By History and Social Studies Co-Chair Anthony Shaker
Seventh graders recently explored the important question of “Who Am I (now)?” from four different angles. For the last four years, the Science and History Departments have joined forces for an interdisciplinary unit focused on Identity, investigating the various characteristics that help to make us who we are. Each week during the unit, students homed in on one particular social identifier (Age, Ability, Gender, Sexual Orientation, Ethnicity and Race). In Angela Miklavcic’s science class, students investigated the ways genes and biology do (and, in some cases, don’t) connect to the identifiers, while my history class examined the role of past events and social factors in shaping our identities.
This year, the unit expanded to include two other subjects: English and art.
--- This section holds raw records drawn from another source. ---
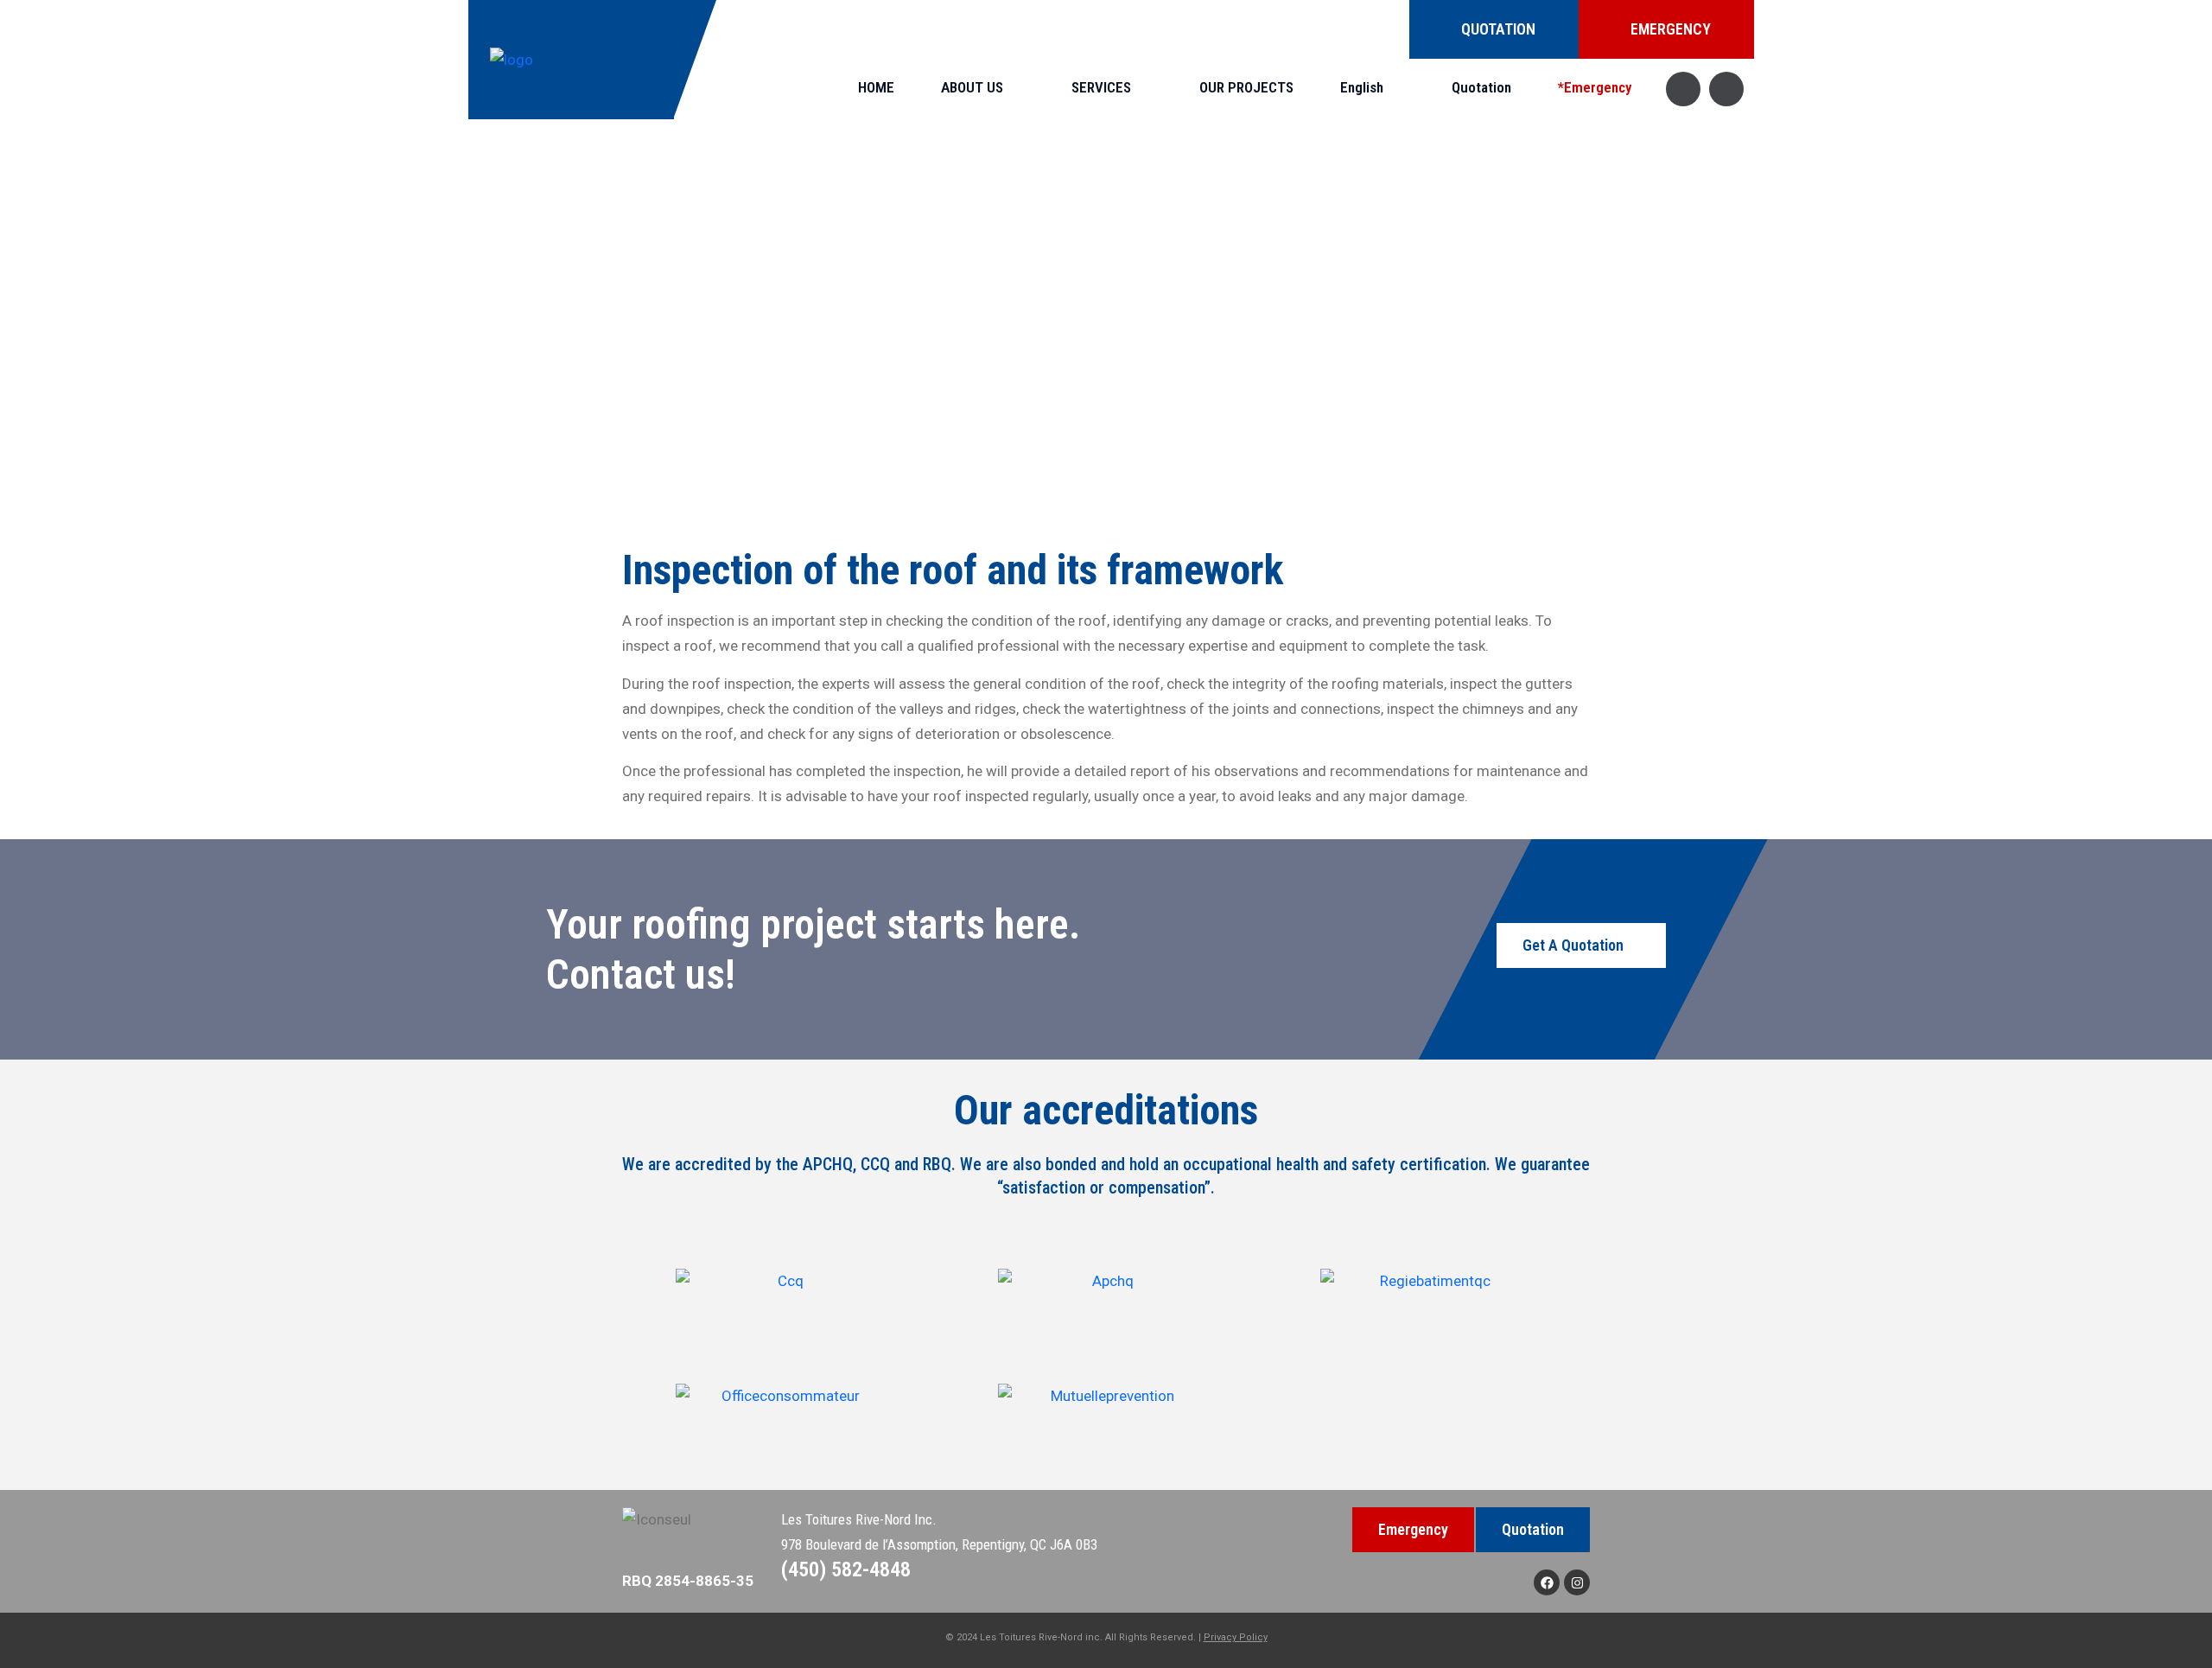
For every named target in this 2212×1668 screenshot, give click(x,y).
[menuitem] (1372, 88)
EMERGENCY (1670, 29)
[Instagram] (1577, 1582)
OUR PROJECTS (1246, 87)
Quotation (1481, 87)
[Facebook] (1547, 1582)
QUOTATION (1498, 29)
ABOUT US (972, 87)
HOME (876, 87)
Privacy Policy (1236, 1637)
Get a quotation (1573, 945)
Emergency (1413, 1529)
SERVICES (1101, 87)
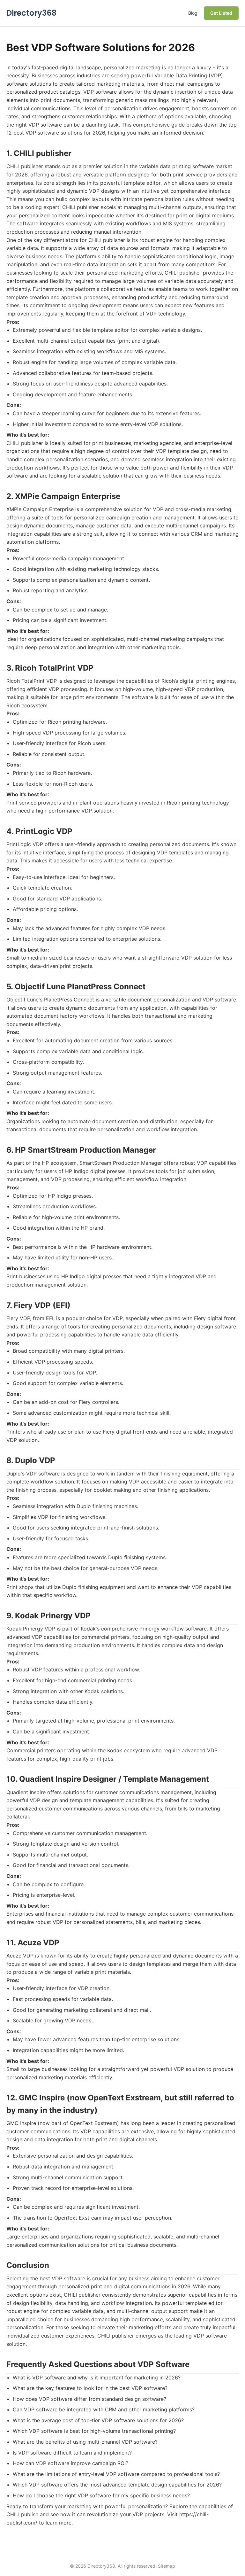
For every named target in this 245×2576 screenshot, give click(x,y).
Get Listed (221, 13)
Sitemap (166, 2566)
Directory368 (31, 13)
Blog (192, 13)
In Kate Tabor’s English class, students read the poetic memoir Brown Girl Dreaming by Jacqueline Woodson before crafting their own autobiographical collection of poetry. And in Caroline Gardner’s art class, students helped construct an “Identity Tapestry” that allowed them to use colorful thread to visually share parts of who they are.
The unit concluded with students spending a week in the TIDES Garage. They picked one topic connected to human identity, researched the science and history related to that topic and created a “product” to showcase their learning. Podcasts, documentaries, interactive maps, quilts and websites are just a small sampling of the types of work the 7th graders created. These students demonstrated the power that comes from asking the question “Who Am I?”, a simple question with so much complexity, richness and nuance. And it’s a question we hope they never stop seeking to unravel.